В прошлом году вы выработали некую рабочую модель продаж. Будете ли вы что-либо менять в этой модели? Вот вы планируете продажу десятимиллиардных пулов, и если покупатель не найдется, эти активы, предположительно, консолидируете в стомиллиардные, и так далее… Но рано или поздно с этими активами необходимо будет что-то делать. Или вы рассчитываете, что государство, как недавно заявлял глава Нацбанка Украины (НБУ) Яков Смолий, создаст некую компанию по управлению активами, которая и “поглотит” все непроданные активы?
Наша ключевая стратегия — это продажа. Мы не верим, что актив, который за четыре года не нашел своего покупателя, в дальнейшем окажется востребованным да еще и по более высокой цене, нежели сейчас. Мы также не считаем, что наши активы являются потенциально управляемыми, чтобы их можно было передать в какую-либо структуру, тем более государственную для получения денежных потоков. Частный собственник всегда более эффективен, чем государственный, — нравится нам это, или нет.
Что касается пуловых продаж, мы верим, что не существует непродаваемых активов. Наше убеждение таково, что каждому активу есть своя цена, и практика зачистки баланса по принципу “один банк — один пул” полностью это подтверждает. Даже такие “мусорные” банки, как “Таврика”, находят свой рынок, и нам удалось их закрыть путем продажи активов именно таким образом — “один банк — один пул”, мы не списали ничего. Другой вопрос, что цена продажи близка к нулю, но, все равно, это лучше, чем списание. Более того, мы не боимся об этом заявлять (о минимальной цене — ИФ), поскольку у нас на сегодня есть выстроенная прозрачная система продаж, есть узнаваемость Фонда как игрока на рынке, и мы очень много прилагаем усилий и вкладываем ресурсов именно в поддержание этой прозрачности и работоспособности системы. Мы считаем, что это одно из наших ключевых достижений и наша безопасность.

[Строки с целевыми позициями]
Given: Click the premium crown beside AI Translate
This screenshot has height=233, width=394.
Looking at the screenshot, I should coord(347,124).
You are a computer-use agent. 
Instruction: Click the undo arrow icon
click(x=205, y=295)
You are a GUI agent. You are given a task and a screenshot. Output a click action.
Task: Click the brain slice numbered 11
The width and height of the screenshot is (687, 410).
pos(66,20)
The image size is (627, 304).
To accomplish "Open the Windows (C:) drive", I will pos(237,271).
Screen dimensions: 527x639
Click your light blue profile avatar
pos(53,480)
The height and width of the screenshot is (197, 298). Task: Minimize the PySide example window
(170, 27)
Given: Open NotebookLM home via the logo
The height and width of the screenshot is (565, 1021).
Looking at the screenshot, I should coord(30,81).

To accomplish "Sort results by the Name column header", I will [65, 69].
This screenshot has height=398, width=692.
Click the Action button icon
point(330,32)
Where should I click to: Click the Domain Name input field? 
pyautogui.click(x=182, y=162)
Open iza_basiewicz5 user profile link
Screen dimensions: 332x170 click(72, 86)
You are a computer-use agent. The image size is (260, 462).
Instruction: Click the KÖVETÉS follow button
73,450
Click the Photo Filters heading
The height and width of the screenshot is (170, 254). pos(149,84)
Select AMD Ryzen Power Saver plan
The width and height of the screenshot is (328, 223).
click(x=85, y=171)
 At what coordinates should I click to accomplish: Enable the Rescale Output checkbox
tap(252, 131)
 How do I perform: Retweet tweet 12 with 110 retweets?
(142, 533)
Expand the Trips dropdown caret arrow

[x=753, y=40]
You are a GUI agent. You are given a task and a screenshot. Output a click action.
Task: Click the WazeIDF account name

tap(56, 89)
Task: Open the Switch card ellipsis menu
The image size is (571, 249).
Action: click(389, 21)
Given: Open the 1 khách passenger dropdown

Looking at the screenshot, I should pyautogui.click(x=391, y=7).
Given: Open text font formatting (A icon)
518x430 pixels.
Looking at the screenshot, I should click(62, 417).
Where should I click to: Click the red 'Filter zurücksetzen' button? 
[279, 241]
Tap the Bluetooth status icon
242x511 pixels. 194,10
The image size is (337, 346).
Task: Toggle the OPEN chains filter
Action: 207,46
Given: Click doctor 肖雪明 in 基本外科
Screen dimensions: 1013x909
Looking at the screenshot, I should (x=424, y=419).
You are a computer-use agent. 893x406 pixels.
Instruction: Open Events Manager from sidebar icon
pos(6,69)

УСЛОВИЕ ЗАДАНИЯ:
Каким способом, согласно фрагменту о продаже активов, удалось закрыть такие банки, как «Таврика»?

РЕШЁННОЕ ЗАДАНИЕ:
Продажей активов по принципу «один банк — один пул», ничего не списав.